Task to carry out: Reproduce the opening lines of the records exactly, up to and including the line in which "You are a computer-use agent. Screen" occurs.

Stored items:
********
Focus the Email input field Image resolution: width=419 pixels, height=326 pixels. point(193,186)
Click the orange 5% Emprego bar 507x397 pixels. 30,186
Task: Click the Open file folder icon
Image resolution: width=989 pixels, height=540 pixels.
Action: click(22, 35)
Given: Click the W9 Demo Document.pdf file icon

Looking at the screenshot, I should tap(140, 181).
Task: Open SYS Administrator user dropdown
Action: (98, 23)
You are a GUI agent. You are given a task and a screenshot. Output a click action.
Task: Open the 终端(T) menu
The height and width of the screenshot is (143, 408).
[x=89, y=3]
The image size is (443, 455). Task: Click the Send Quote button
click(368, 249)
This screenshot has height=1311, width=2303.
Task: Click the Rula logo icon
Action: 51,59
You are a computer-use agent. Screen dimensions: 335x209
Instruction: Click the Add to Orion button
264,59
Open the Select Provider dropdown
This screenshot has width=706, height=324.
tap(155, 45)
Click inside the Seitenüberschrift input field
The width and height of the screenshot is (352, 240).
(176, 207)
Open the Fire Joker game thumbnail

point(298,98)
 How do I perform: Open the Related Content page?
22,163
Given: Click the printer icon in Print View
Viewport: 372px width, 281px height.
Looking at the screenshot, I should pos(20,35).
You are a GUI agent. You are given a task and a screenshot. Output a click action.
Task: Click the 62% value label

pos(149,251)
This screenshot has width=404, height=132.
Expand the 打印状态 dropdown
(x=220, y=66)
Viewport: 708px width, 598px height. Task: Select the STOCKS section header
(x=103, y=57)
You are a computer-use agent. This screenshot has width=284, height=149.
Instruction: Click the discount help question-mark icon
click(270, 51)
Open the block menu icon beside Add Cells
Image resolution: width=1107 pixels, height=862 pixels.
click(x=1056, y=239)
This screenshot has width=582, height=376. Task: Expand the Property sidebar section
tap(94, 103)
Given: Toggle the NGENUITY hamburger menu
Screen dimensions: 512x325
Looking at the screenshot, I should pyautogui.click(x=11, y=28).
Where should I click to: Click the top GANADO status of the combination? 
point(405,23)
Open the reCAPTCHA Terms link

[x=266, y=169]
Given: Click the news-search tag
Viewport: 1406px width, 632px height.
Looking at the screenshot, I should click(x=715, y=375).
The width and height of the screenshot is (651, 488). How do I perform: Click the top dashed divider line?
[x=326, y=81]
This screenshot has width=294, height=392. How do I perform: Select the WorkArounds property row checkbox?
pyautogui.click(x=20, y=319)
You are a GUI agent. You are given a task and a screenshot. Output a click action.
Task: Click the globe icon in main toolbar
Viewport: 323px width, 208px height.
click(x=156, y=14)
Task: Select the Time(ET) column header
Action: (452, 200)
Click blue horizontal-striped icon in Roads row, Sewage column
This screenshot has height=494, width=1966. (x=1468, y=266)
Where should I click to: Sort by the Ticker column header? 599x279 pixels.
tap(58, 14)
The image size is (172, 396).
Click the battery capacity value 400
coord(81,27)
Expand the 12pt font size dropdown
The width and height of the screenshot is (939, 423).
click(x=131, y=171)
********
Solution:
Focus the Email input field Image resolution: width=419 pixels, height=326 pixels. point(193,186)
Click the orange 5% Emprego bar 507x397 pixels. 30,186
Task: Click the Open file folder icon
Image resolution: width=989 pixels, height=540 pixels.
Action: click(22, 35)
Given: Click the W9 Demo Document.pdf file icon

Looking at the screenshot, I should tap(140, 181).
Task: Open SYS Administrator user dropdown
Action: (98, 23)
You are a GUI agent. You are given a task and a screenshot. Output a click action.
Task: Open the 终端(T) menu
The height and width of the screenshot is (143, 408).
[x=89, y=3]
The image size is (443, 455). Task: Click the Send Quote button
click(368, 249)
This screenshot has height=1311, width=2303.
Task: Click the Rula logo icon
Action: 51,59
You are a computer-use agent. Screen dimensions: 335x209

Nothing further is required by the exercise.